> [ACTIVITY]
Copy the records below line by line and word for word, from the very first line through the line with "You are a computer-use", omitting each picture.

(Saved data entries)
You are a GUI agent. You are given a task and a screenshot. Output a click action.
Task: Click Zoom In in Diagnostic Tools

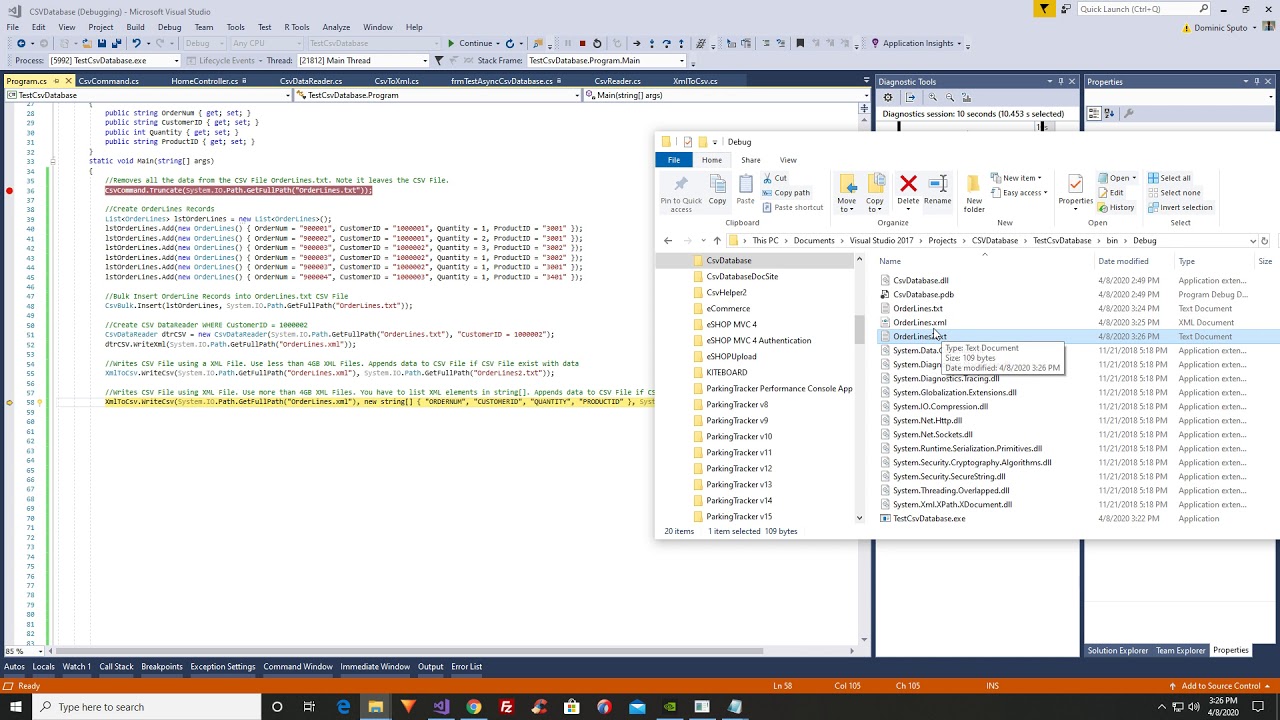(932, 97)
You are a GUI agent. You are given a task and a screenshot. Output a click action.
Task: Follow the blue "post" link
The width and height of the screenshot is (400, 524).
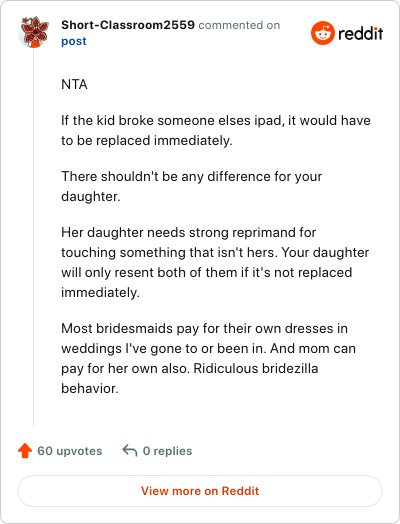coord(74,41)
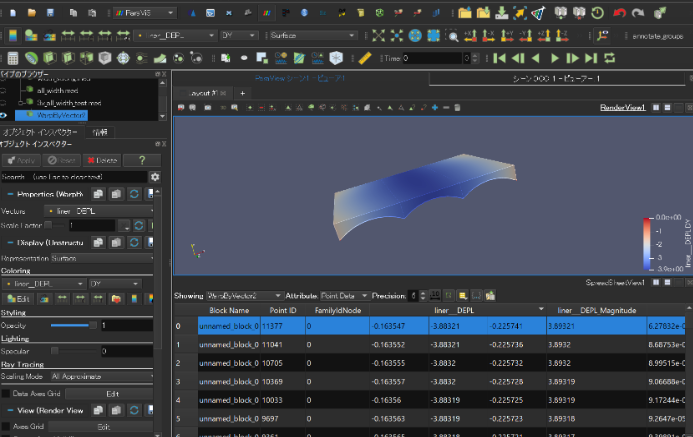
Task: Open the Showing WarpByVector2 dropdown
Action: point(243,296)
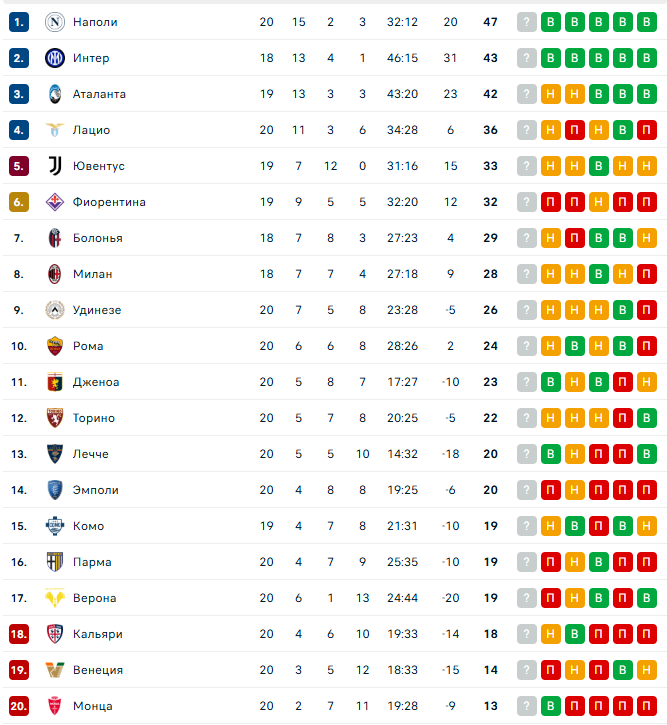Open the Inter club logo

(55, 58)
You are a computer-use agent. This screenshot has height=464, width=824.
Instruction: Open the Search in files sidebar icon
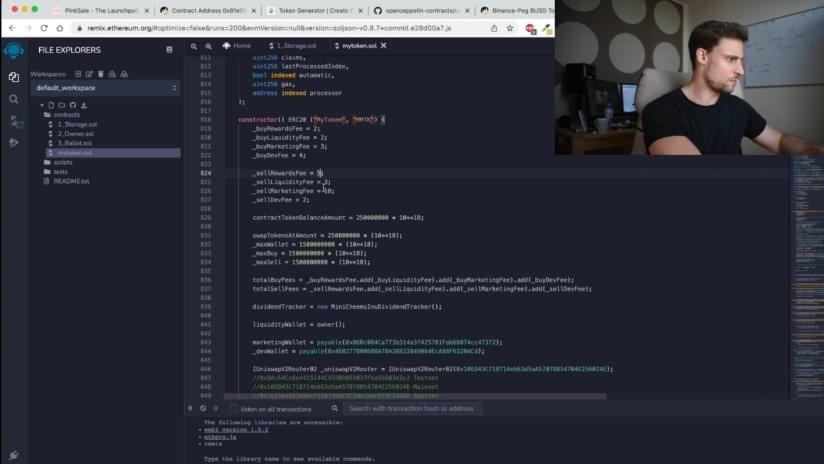[13, 99]
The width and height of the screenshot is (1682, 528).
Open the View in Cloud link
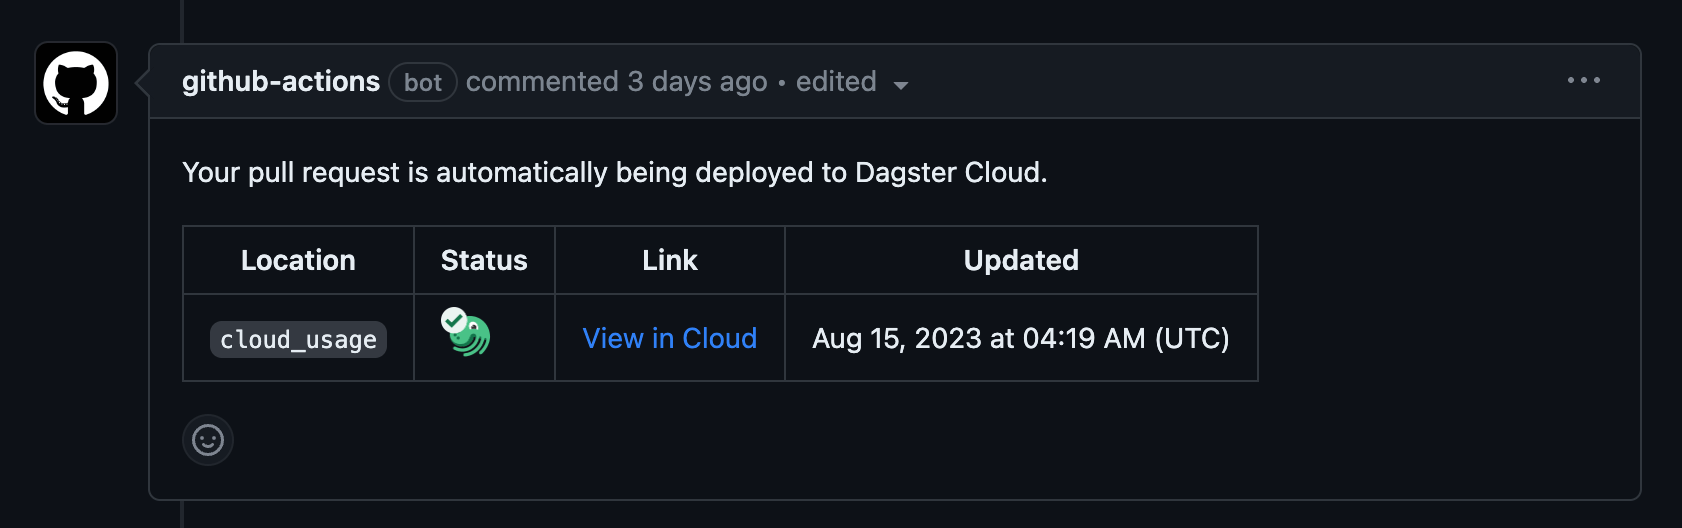670,338
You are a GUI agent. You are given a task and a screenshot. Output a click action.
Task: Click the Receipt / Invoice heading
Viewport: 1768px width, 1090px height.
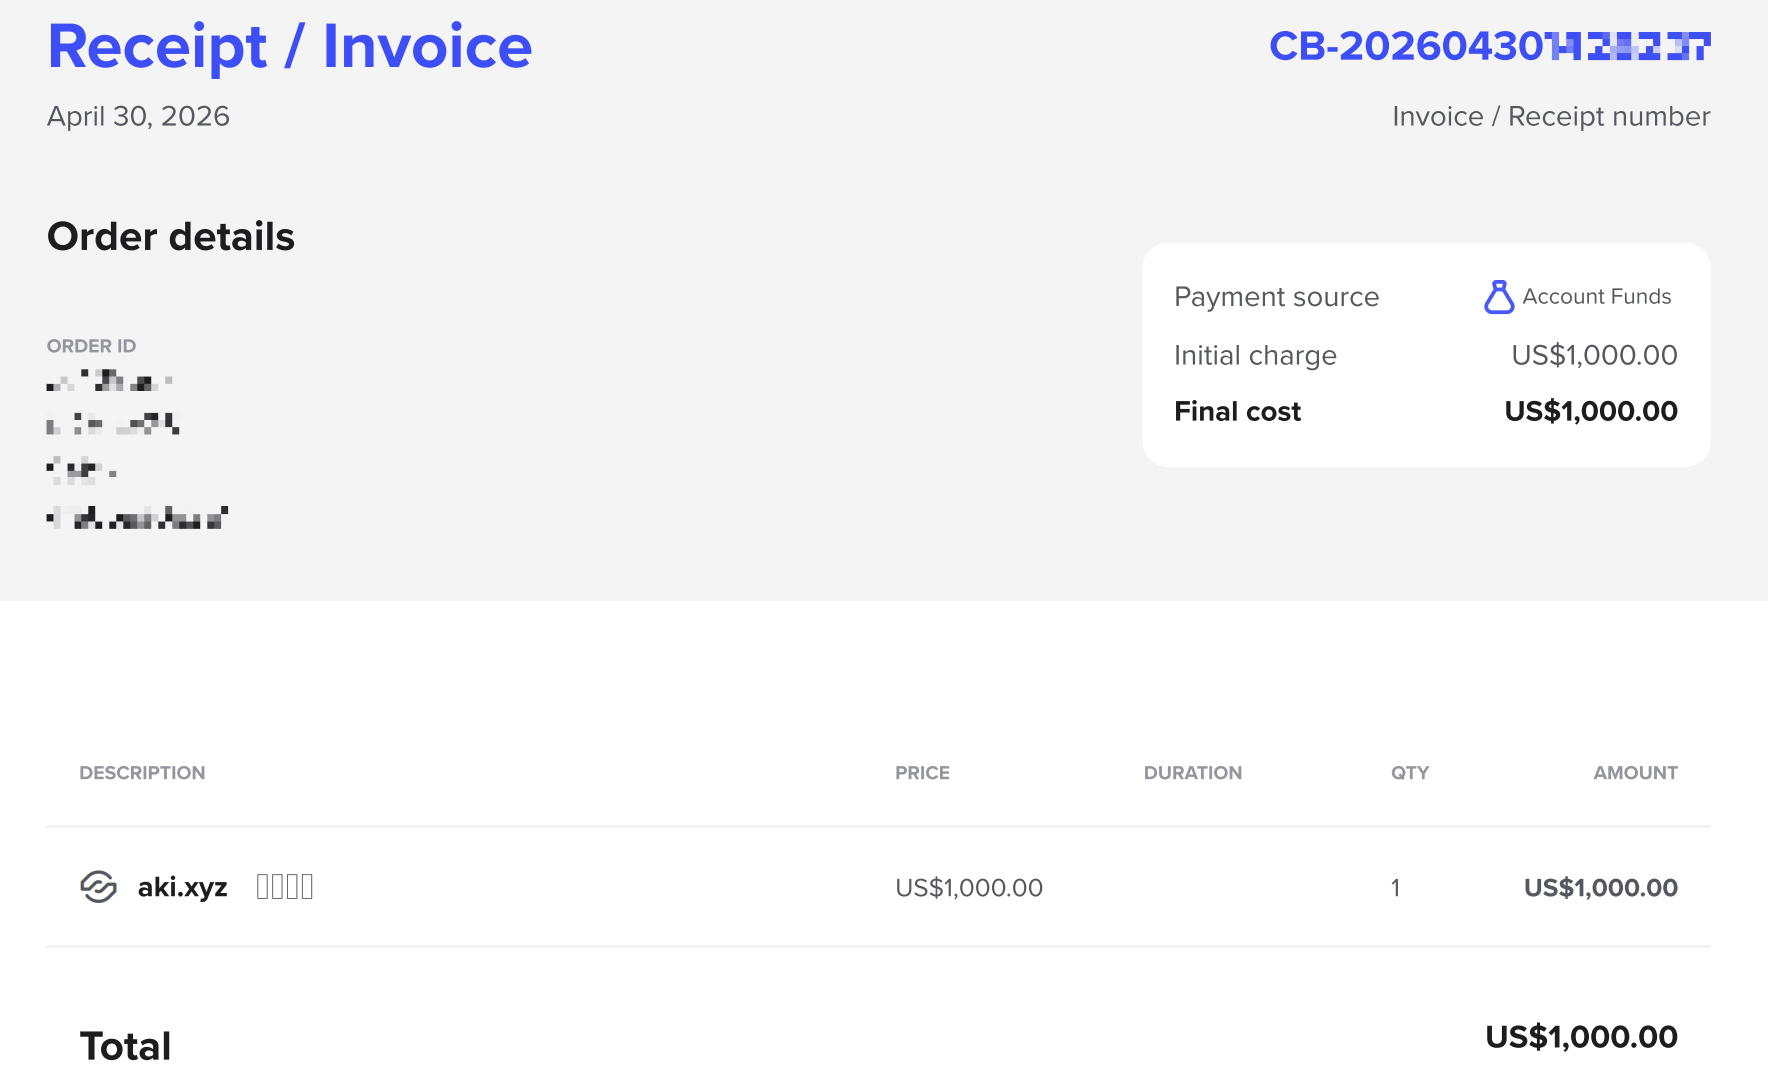pyautogui.click(x=290, y=46)
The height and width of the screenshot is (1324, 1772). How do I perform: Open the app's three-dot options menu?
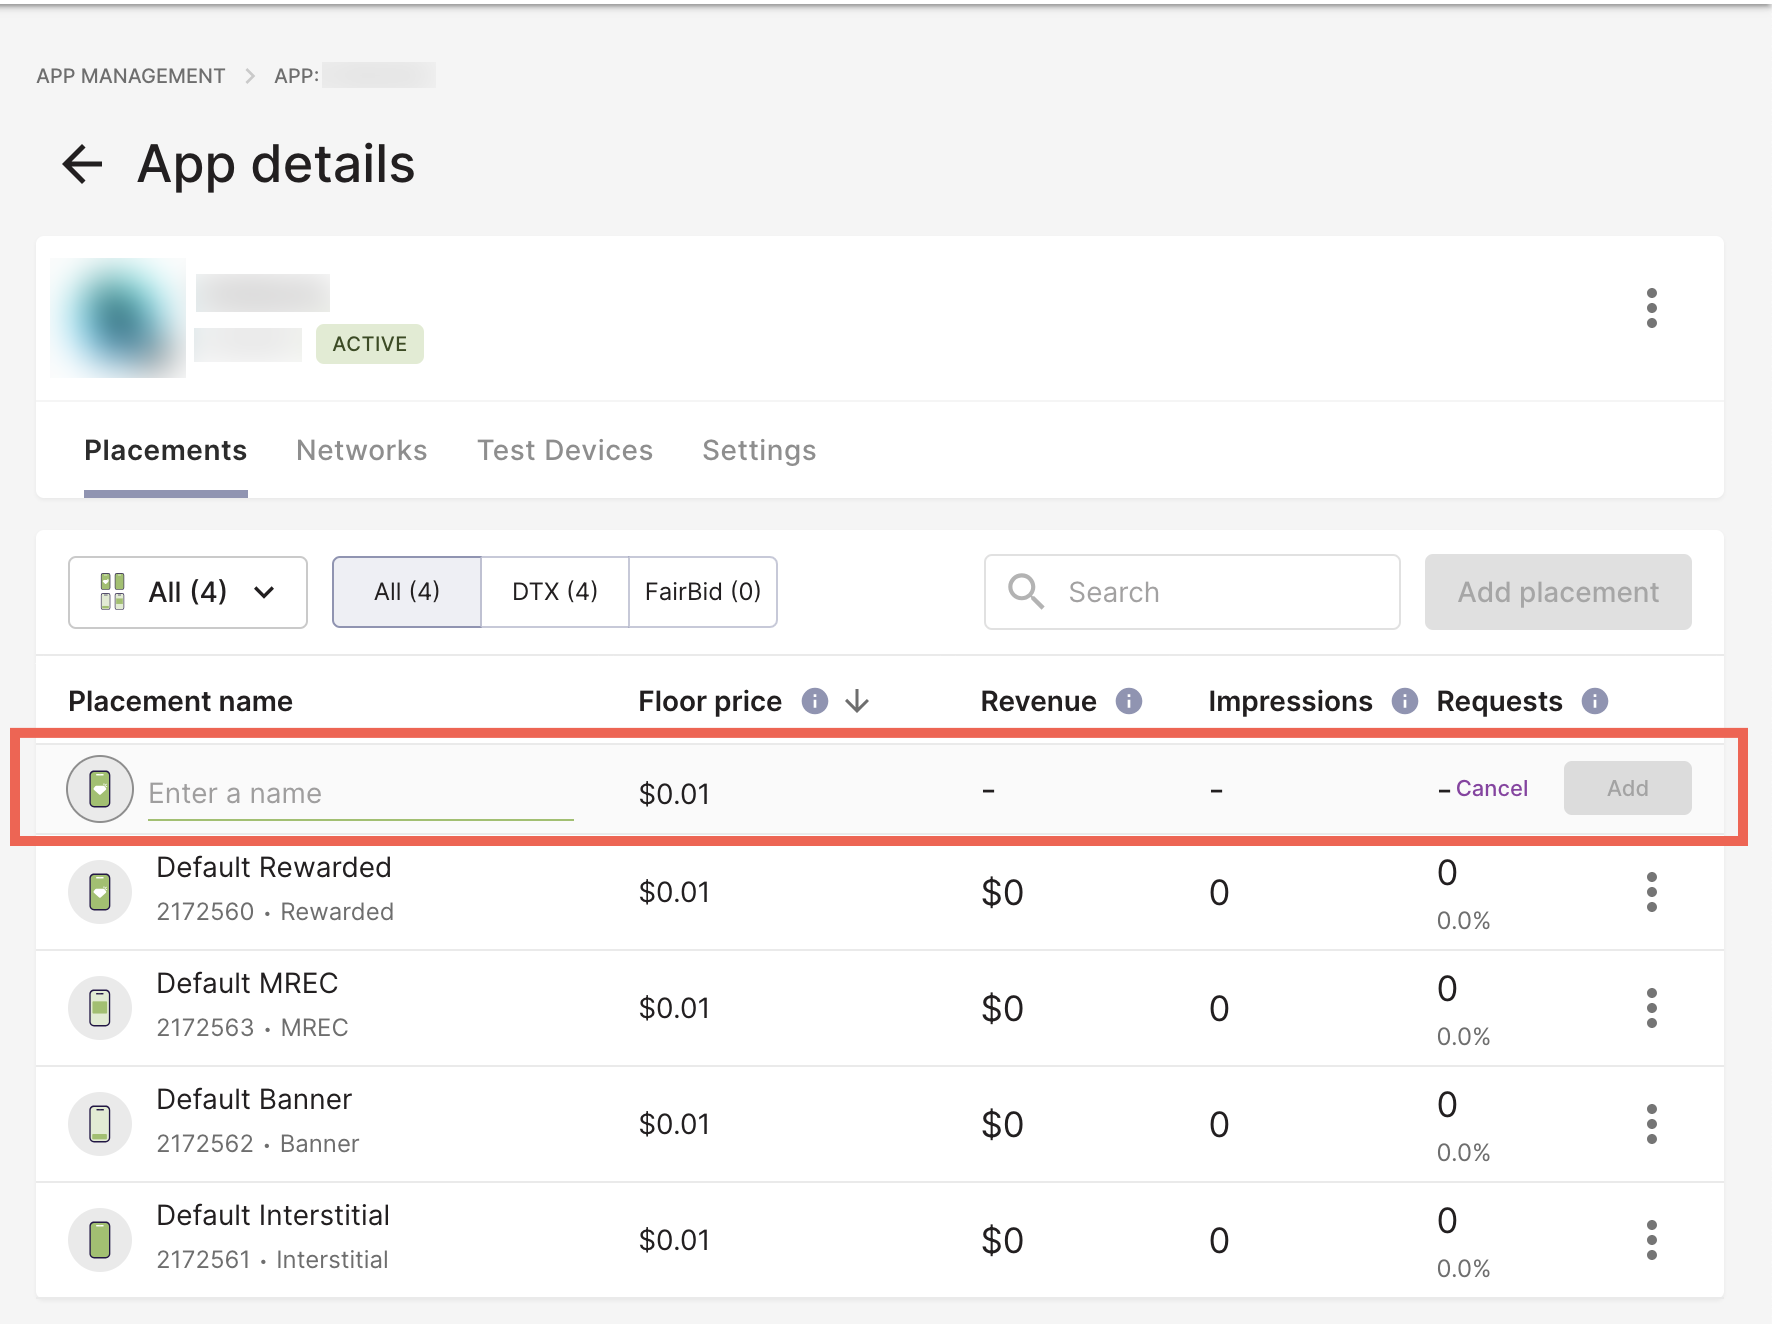pyautogui.click(x=1651, y=308)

> [TASK ANSWER]
You are a GUI agent. You are given a task and a screenshot. Output a click action.
Task: Click Zoom In in Diagnostic Tools

(932, 97)
You are a GUI agent. You are given a task and a screenshot. Output a click action.
Task: Follow the blue "post" link
The width and height of the screenshot is (400, 524).
coord(74,41)
Task: Open the Showing WarpByVector2 dropdown
Action: point(243,296)
Open the Inter club logo

(55, 58)
You are a computer-use agent. This screenshot has height=464, width=824.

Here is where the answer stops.